### Reading passage
=== Section Start ===
While browsing through his books, I found a book on Etiquette. He had quite a collection, natural for an army officer turned diplomat. We started discussing the idea of writing a book on etiquette. He lent me all his materials, and inspired and advised me throughout the whole process of putting the book together, which took nearly three years. I remember spending long hours discussing such crucial topics like “Which is the right position for closing your cutlery after you have eaten, 6 o' clock position or 4 o'clock position?” or “On which side of the plate do you keep your napkin after you have finished?” When the book “An Executive's Handbook of Etiquette and Manners” was finally published, he graciously attended the launching ceremony as Chief Guest. Nowadays, most of the national dailies publish columns on etiquette, few of them probably know the source of inspiration.
When his disease was diagnosed, this true soldier decided to fight it with courage and determination. But this time, he had to bow down to his Creator's will. Even then, he maintained his dignity------ he never expressed his pain, never asked for help, nor did he let anyone nurse him.
However, we realised that in his own way, he was preparing himself for his eternal journey. During the last days of Ramzan, Ruby Apa (whose movements were limited due to a long-standing illness), asked me to buy two saris. She and Dulabhai wanted to choose the outfits themselves. So I gathered enough courage to enter a swank shopping arcade, had a round of negotiations, and finally took out a few samples for her to see. They chose two, promptly paid me, and told me to gift wrap the two boxes, and deliver those to their house. After a couple of days, they ceremoniously presented one of the boxes to me. I almost started crying when he said “This is yours on one condition, you don't bring any return gifts for us. Ruby and I will not receive any more gifts from anybody.” After his death, I finally found the recipient of the other gift ----- another close family friend. She didn't know the background story, when I told her, she started sobbing.
We went to see them on Eid day. Instead of talking about himself, he started telling us that he was very embarrassed because Apollo Hospitals had kept their concerned department open on Eid day only to serve him. Even in this situation, he did not want to trouble others on his account.
=== Section End ===
### Work instructions
Answer these questions from the passage above:
1. How long did it take to put the etiquette book together?
2. How many saris did Ruby Apa ask the writer to buy?
3. Which hospital kept its department open on Eid day to serve him?

### Given data
=== Section Start ===
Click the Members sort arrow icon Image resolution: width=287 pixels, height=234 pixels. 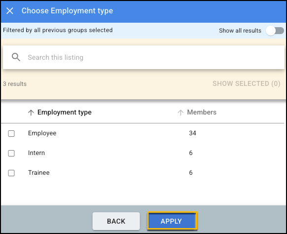coord(181,113)
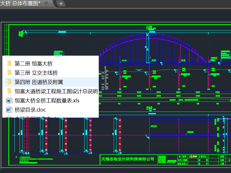Click the 无锡市政设计研究院有限公司 title block text

[x=128, y=159]
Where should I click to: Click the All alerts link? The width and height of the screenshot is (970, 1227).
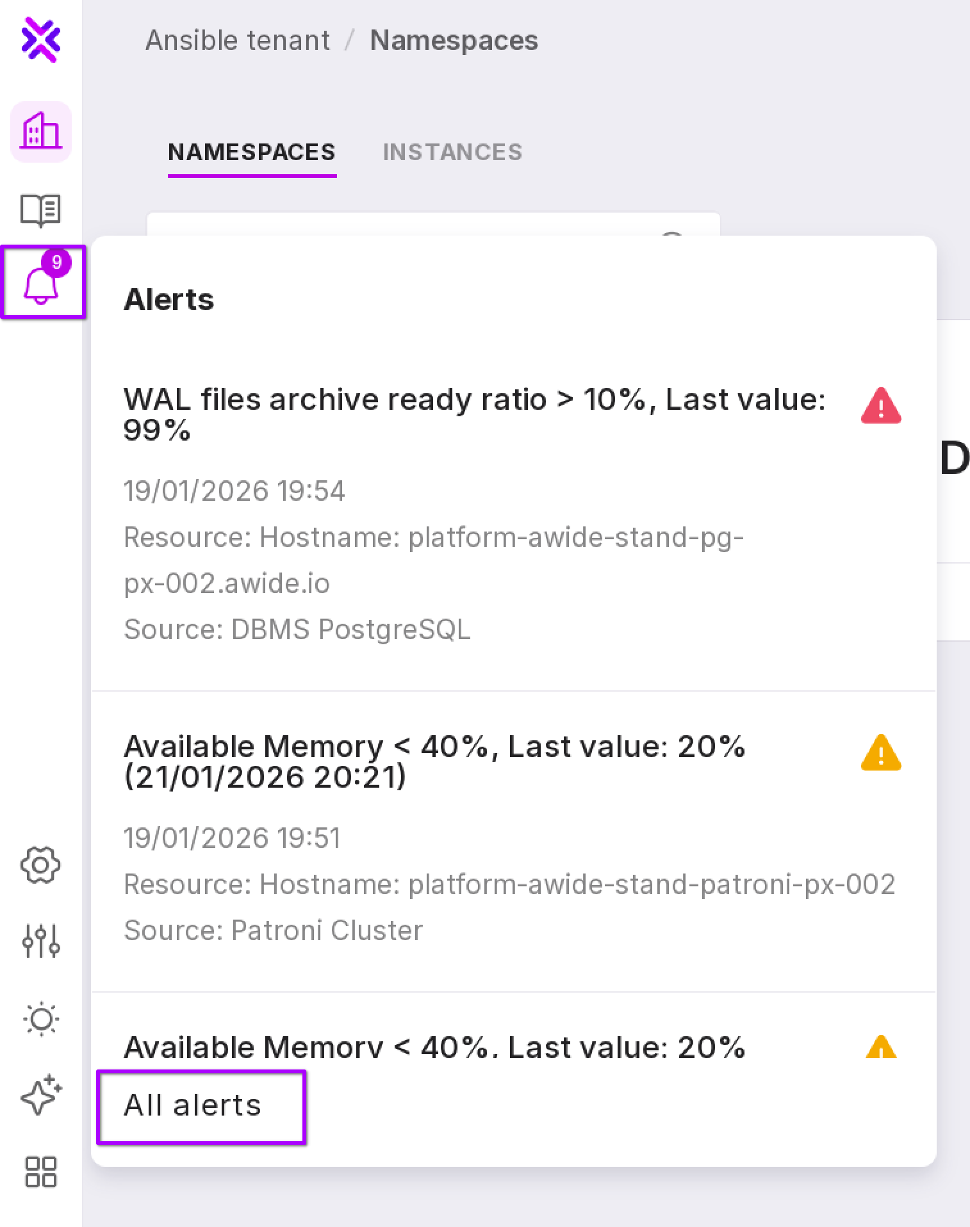click(x=193, y=1106)
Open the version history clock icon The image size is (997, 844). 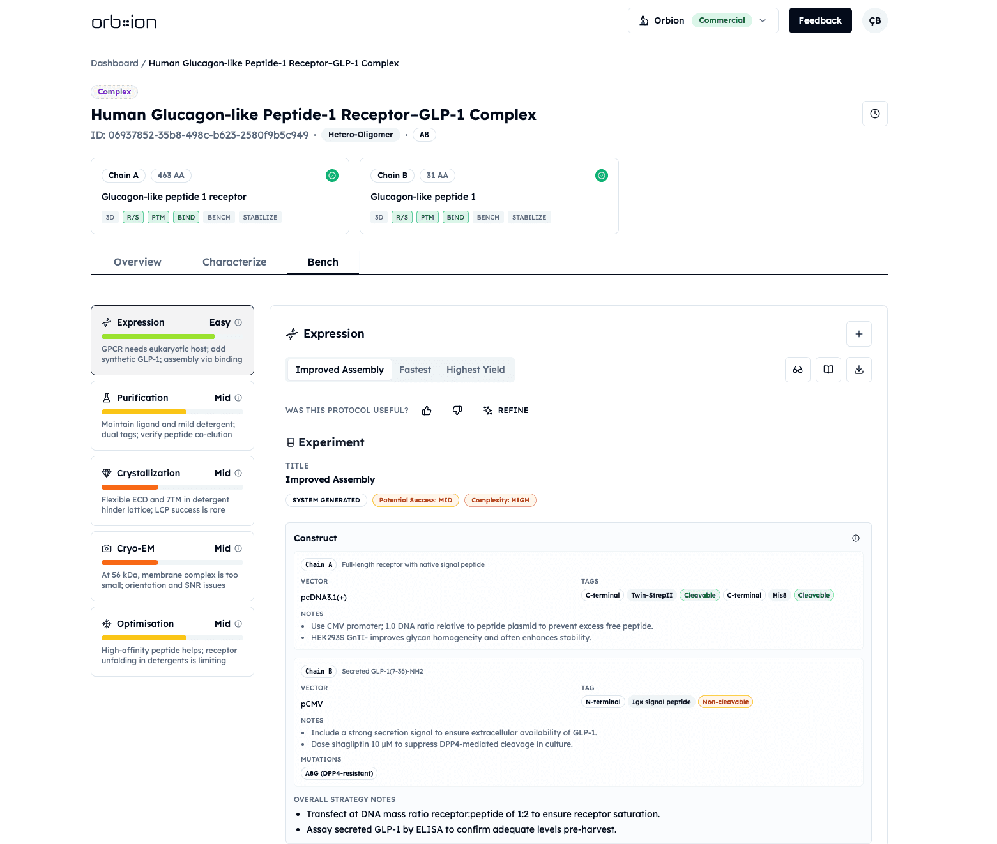874,114
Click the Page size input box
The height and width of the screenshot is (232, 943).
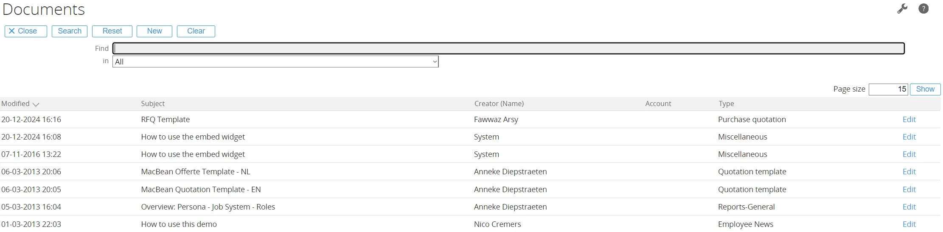point(888,89)
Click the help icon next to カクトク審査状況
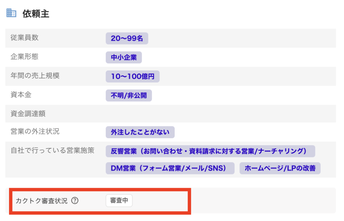Screen dimensions: 344x221 pos(75,201)
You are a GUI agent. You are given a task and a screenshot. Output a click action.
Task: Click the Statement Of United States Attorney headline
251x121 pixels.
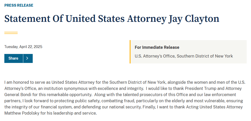(x=112, y=19)
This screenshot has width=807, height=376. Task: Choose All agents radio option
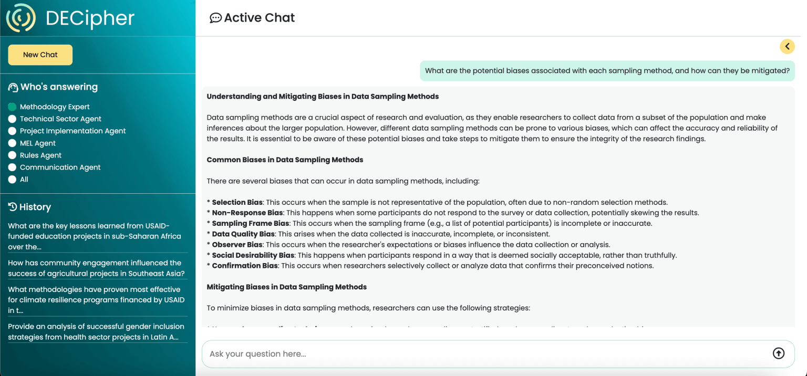pos(12,179)
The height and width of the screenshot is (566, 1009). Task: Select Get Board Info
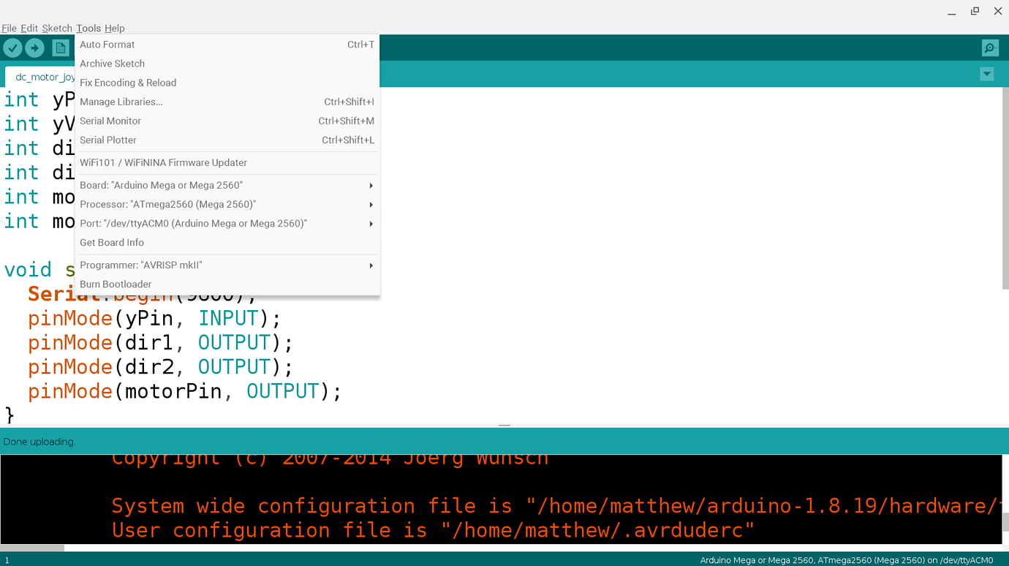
=== Section End ===
### Answer to the problem
1. Nearly three years.
2. Two.
3. Apollo Hospitals.